Context is very important to our comprehension of the world around us. I passed this piece last week on a walk I rarely take and I knew I recognised the artist, but my brain just couldn’t compute who it was, because I’m not used to seeing his work outside of the places I would normally come across it. It wasn’t until the return leg of the walk that the penny dropped.
This is of course a fabulous chrome piece by Slakarts that judging from its condition is fairly recent. Although I have been taking pictures of art by Slakarts for a long time, it is only recently that I have started posting them, due to finding out who he was only a few months ago. Ever since, he seems to have been churning out these faces with alarming regularity, which is all rather good really.
Those glasses are spectacleular (see what I did there?) and I imagine look striking from the opposite bank of the river.
Face 1st has been at it again with this beautiful piece down on the north side of the M32 roundabout. I think this must have been his last piece of 2019 and it features both a happy and a sad face which might be a reflection of the year gone by. Let’s hope that next year’s equivalent piece has two happy faces.
The writing in this piece is so very easy on the eye with big fat letters and subtle shading and highlights that give it a nice 3D effect. The two things that stand out for me though are the little red heart and the tears of the crying girl. Thank you Face 1st for an incredible year of art, and a lovely t-shirt to boot.
I’m not too sure where Panskaribas disappeared to for the second half of 2019, but I have a feeling it might have been Shanghai. As one of the most productive street artists in Bristol his weekly interventions were sorely missed, but he is back now and returning to the walls with great gusto.
In this piece Panskaribas has bookended some writing with his characteristic ‘Picassoesque’ doodled faces. The writing I think spells out RESEAU which is a word he uses to sign his works with and also uses for a loose crew of collaborators I think. Great to have him back on the scene.
Tireless is the way I would describe the efforts of Face 1st. He seems to paint year-round, regular as clockwork, mainly in the north Bristol spots. Her we have a recent piece of graffiti writing in the St Werburghs tunnel, which has been something of a refuge for artists in the diabolical weather we have experienced since October.
This piece reverts to the old-school style from Face 1st which shows a girl’s face with a FACE hairdo. It has been truly wonderful watching Face 1st switch it up this year, with a really broad range of pieces and some great experimentation. Looking forward to what 2020 will bring from him… no pressure there then.
There has been a recent rush of Slakarts pieces and this one on the M32 cycle path is nicely sandwiched between Rezwok and Nightways from a session earlier on in December.
Unmistakably by Slakarts, the artist has included a third eye, possibly as an afterthought, which is not painted in the same way as the ‘normal’ eyes with the blue and yellow colours and drips. This is a nicely executed piece and a welcome addition to a wall which is dominated by graffiti writing.

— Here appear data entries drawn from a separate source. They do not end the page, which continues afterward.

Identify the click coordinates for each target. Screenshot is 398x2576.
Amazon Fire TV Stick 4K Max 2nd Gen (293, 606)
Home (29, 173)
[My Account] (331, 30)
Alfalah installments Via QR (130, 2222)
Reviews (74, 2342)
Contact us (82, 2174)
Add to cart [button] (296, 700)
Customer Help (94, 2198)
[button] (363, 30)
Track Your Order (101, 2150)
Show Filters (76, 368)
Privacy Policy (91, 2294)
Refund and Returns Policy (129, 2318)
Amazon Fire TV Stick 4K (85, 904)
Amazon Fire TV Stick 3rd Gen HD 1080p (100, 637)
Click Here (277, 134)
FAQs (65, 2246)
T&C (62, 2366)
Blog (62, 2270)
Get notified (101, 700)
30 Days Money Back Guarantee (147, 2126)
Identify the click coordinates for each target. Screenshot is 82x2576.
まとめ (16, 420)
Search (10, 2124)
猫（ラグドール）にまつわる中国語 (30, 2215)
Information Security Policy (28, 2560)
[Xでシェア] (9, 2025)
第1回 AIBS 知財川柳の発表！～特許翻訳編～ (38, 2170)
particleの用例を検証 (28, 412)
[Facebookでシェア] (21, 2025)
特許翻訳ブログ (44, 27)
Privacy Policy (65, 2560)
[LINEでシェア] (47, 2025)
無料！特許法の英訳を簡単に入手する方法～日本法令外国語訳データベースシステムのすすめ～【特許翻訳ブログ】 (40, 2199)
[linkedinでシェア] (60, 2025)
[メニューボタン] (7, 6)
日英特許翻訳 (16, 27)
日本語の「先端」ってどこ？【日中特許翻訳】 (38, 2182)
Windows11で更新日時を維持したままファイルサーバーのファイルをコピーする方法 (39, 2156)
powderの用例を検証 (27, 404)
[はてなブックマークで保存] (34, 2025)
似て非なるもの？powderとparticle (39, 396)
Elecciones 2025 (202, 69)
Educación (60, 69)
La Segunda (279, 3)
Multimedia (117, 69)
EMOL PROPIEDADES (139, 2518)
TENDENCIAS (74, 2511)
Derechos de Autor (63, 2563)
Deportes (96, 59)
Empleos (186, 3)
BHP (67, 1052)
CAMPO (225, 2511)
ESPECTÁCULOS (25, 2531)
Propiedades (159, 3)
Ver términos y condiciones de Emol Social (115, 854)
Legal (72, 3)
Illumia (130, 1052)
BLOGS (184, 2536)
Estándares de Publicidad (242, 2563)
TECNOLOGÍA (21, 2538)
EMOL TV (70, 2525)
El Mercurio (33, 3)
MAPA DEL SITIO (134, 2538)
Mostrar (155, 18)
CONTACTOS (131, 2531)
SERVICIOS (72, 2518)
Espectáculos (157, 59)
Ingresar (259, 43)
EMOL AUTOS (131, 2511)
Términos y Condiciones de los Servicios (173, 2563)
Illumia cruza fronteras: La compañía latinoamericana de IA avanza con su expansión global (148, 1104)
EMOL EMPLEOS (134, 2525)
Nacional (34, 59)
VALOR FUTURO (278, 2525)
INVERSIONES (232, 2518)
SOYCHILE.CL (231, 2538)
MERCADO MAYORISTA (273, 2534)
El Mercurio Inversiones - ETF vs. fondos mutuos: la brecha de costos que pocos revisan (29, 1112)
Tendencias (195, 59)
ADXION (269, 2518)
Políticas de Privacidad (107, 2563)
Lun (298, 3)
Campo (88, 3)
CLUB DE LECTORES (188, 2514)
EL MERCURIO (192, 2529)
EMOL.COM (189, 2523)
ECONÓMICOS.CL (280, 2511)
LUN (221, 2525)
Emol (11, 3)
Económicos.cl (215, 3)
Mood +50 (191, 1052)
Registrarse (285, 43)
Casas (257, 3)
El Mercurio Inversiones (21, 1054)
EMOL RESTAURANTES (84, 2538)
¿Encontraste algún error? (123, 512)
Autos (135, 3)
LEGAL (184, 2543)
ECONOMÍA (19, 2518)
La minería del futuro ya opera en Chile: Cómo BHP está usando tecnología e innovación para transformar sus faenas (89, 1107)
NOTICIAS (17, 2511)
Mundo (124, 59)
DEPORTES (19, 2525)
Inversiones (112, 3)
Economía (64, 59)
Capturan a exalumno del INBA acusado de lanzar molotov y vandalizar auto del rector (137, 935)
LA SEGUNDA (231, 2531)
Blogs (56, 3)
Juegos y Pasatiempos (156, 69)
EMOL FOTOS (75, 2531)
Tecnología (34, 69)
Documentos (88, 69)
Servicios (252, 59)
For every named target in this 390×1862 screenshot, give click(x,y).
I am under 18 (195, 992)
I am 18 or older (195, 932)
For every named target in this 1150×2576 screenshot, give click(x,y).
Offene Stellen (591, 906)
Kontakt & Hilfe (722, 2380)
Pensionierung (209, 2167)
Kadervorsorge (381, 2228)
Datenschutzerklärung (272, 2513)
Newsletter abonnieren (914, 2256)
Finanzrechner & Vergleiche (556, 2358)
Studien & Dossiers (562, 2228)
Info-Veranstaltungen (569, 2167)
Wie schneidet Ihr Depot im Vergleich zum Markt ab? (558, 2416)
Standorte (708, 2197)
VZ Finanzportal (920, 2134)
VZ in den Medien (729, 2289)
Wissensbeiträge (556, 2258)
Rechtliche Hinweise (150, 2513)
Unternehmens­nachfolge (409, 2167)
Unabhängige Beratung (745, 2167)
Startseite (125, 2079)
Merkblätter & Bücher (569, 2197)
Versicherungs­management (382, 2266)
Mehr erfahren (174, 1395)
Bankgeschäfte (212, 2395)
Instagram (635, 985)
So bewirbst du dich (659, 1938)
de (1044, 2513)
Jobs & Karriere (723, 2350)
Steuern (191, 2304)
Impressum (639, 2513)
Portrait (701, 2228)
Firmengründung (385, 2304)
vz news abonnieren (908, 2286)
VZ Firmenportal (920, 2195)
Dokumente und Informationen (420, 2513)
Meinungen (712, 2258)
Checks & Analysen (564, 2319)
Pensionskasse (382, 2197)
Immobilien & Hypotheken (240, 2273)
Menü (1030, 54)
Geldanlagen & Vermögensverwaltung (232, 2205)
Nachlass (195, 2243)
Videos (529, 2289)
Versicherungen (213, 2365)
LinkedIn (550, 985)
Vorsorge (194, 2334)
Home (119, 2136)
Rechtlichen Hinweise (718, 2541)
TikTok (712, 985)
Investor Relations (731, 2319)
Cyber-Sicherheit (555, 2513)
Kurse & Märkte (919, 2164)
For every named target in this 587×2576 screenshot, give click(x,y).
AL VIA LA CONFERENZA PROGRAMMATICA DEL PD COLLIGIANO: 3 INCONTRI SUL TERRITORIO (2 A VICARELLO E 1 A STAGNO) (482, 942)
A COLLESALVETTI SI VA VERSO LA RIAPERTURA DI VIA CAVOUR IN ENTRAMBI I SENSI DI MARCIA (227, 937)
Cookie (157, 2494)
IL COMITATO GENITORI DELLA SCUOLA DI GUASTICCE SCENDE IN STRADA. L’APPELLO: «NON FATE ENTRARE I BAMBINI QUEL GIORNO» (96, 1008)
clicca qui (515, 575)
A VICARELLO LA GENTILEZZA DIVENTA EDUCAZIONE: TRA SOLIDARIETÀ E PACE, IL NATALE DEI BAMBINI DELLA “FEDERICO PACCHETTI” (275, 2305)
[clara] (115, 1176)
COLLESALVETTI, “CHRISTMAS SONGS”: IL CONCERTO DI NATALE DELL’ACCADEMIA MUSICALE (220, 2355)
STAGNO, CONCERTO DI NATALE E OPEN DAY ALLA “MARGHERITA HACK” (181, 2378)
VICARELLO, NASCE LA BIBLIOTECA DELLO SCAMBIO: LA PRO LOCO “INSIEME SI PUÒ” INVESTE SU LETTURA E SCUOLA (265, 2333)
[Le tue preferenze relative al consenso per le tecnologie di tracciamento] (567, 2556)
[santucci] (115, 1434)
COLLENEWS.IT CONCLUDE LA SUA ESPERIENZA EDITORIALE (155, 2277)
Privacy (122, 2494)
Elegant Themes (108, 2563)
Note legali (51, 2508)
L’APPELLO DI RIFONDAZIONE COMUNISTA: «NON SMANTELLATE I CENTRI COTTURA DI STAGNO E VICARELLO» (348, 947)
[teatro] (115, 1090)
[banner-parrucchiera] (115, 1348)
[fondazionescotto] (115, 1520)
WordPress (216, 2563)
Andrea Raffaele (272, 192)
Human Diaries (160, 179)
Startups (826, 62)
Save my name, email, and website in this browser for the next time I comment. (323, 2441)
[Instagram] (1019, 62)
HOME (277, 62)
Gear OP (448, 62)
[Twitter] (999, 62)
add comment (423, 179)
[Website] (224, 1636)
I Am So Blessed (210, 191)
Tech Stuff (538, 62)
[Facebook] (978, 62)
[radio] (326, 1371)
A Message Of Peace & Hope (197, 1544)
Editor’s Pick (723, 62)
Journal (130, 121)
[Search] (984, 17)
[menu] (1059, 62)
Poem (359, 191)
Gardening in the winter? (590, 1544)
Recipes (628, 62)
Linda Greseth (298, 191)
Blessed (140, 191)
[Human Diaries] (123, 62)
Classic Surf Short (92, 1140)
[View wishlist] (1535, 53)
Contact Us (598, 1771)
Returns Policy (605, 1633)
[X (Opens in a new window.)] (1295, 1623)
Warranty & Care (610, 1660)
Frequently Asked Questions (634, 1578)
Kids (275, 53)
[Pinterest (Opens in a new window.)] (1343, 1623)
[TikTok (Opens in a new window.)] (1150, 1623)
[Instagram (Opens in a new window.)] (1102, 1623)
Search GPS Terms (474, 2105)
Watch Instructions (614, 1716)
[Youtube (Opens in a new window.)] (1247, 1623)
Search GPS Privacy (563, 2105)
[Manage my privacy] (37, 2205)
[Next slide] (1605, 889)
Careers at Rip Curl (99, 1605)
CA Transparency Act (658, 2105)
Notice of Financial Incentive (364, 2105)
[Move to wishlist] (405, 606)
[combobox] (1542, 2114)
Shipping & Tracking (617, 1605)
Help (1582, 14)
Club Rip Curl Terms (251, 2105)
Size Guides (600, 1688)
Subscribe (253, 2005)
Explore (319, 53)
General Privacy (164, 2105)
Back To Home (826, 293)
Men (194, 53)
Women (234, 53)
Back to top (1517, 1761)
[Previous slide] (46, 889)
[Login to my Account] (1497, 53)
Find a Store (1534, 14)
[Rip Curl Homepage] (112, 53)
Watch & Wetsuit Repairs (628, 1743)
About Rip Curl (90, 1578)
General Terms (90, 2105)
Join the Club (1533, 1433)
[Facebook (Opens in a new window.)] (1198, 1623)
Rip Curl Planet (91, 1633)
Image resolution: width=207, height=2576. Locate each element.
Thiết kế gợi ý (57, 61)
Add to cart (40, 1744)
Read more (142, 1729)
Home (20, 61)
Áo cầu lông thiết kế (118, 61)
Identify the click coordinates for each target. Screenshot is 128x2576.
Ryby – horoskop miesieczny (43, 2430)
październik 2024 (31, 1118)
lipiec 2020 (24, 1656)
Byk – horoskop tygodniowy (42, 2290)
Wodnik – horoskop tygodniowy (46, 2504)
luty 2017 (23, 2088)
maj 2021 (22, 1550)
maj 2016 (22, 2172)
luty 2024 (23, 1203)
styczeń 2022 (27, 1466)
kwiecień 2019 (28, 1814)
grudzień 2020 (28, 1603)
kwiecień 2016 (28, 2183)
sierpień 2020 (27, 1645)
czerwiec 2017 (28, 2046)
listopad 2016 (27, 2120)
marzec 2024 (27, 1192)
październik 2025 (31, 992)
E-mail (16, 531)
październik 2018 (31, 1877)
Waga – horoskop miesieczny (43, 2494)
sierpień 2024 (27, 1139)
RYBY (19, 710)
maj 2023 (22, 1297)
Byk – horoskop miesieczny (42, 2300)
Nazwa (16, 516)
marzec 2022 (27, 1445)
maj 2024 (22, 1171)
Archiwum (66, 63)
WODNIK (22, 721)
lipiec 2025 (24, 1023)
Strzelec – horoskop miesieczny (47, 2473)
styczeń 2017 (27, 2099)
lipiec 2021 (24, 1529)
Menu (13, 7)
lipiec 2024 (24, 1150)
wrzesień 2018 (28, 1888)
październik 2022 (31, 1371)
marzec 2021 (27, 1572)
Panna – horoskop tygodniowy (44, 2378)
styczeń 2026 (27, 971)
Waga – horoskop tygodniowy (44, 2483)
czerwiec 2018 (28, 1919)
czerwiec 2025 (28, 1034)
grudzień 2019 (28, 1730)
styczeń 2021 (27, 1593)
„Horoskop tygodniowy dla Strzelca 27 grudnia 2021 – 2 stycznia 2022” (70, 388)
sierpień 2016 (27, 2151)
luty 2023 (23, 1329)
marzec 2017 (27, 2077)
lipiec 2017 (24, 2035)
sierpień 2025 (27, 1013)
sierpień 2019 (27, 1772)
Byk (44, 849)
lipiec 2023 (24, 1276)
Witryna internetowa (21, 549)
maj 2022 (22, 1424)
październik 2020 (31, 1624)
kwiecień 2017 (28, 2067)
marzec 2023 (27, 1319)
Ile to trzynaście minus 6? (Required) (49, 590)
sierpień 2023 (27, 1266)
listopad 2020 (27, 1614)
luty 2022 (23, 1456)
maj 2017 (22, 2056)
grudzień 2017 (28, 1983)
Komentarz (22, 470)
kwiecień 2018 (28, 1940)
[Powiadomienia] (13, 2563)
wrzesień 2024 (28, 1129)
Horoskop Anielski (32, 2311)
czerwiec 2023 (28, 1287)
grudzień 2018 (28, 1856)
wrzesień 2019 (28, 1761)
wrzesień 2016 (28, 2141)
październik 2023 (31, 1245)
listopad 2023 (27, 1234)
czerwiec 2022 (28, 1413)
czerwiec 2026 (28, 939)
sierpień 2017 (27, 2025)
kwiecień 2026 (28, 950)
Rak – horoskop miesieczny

Let’s hope 2020 brings us a visual feast as strong as 2019.
One of the first walls I found when I started doing all of this was this one in Albert Park Place. Little did I know then that it has one of the lowest turn-over rates of any wall In Bristol, and in five years, I think there have only been four pieces here so I expect this collaboration from Rezwonk and Slakarts is a bit of a keeper.
The central graffiti writing is obviously from Rezwonk, spelling out ‘REZER’ and the decorations on either side are from Slakarts. Rezwonk’s class shine through and the letters, fills and 3D shadings are really on point.
The contribution from Slakarts brings colour and interest to the piece and are re of Isabel from the design of the stylised faces. Even though Rezwonk painted the lion’s share of this collaboration, it would not be complete without Slakarts. Nice work from these two.
Here at Turbo Island we have two Mutatee faces for the price of one. One has been painted over while the other had been stuck to the wall more recently at the time I took this picture.
On the left the face is almost invisible, especially from a distance as it blends into the wall. What is rather comforting is that both of these little faces will probably be here for some time and undergo reasonably frequent facelifts whenever the wall is repainted.
The more recent face on the right has retained its vibrant blue colour that we have come to know and love in Bristol. I have now found quite a few of these little installations, but am rather hoping that there are plenty more to find.